* Exercise *
Exact repetition of the data below is required.

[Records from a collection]
- - - -

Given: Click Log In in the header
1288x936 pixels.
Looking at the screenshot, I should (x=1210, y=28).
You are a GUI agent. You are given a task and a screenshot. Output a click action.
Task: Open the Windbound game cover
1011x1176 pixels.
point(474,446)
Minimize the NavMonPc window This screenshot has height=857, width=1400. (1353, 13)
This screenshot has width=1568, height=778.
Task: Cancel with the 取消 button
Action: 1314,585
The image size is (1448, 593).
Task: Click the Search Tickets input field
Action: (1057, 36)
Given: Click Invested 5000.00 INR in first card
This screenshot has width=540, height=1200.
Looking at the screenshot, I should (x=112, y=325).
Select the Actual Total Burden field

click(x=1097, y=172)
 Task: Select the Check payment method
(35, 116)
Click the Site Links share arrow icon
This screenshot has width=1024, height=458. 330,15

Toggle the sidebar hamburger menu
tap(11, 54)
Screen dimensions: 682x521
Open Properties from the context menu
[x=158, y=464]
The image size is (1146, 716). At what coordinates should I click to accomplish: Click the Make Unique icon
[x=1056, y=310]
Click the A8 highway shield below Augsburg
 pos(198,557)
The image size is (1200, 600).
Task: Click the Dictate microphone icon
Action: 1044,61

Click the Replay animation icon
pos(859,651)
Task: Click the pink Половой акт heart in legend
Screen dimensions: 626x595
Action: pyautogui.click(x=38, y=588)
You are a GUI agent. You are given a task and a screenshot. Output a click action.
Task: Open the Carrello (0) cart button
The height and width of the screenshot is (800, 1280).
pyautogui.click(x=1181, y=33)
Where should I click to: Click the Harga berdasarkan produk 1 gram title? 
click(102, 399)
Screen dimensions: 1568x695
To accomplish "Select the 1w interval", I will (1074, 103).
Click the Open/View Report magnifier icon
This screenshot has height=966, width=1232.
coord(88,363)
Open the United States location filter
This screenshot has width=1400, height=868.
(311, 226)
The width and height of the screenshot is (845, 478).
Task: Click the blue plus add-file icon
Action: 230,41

- - - -

* Solution for this task *
Given: Click Log In in the header
1288x936 pixels.
Looking at the screenshot, I should (x=1210, y=28).
You are a GUI agent. You are given a task and a screenshot. Output a click action.
Task: Open the Windbound game cover
1011x1176 pixels.
point(474,446)
Minimize the NavMonPc window This screenshot has height=857, width=1400. (1353, 13)
This screenshot has width=1568, height=778.
Task: Cancel with the 取消 button
Action: 1314,585
The image size is (1448, 593).
Task: Click the Search Tickets input field
Action: (1057, 36)
Given: Click Invested 5000.00 INR in first card
This screenshot has width=540, height=1200.
Looking at the screenshot, I should (x=112, y=325).
Select the Actual Total Burden field

click(x=1097, y=172)
 Task: Select the Check payment method
(35, 116)
Click the Site Links share arrow icon
This screenshot has width=1024, height=458. 330,15

Toggle the sidebar hamburger menu
tap(11, 54)
Screen dimensions: 682x521
Open Properties from the context menu
[x=158, y=464]
The image size is (1146, 716). At what coordinates should I click to accomplish: Click the Make Unique icon
[x=1056, y=310]
Click the A8 highway shield below Augsburg
 pos(198,557)
The image size is (1200, 600).
Task: Click the Dictate microphone icon
Action: 1044,61

Click the Replay animation icon
pos(859,651)
Task: Click the pink Половой акт heart in legend
Screen dimensions: 626x595
Action: pyautogui.click(x=38, y=588)
You are a GUI agent. You are given a task and a screenshot. Output a click action.
Task: Open the Carrello (0) cart button
The height and width of the screenshot is (800, 1280).
pyautogui.click(x=1181, y=33)
Where should I click to: Click the Harga berdasarkan produk 1 gram title? 
click(102, 399)
Screen dimensions: 1568x695
To accomplish "Select the 1w interval", I will (1074, 103).
Click the Open/View Report magnifier icon
This screenshot has height=966, width=1232.
coord(88,363)
Open the United States location filter
This screenshot has width=1400, height=868.
(311, 226)
The width and height of the screenshot is (845, 478).
Task: Click the blue plus add-file icon
Action: 230,41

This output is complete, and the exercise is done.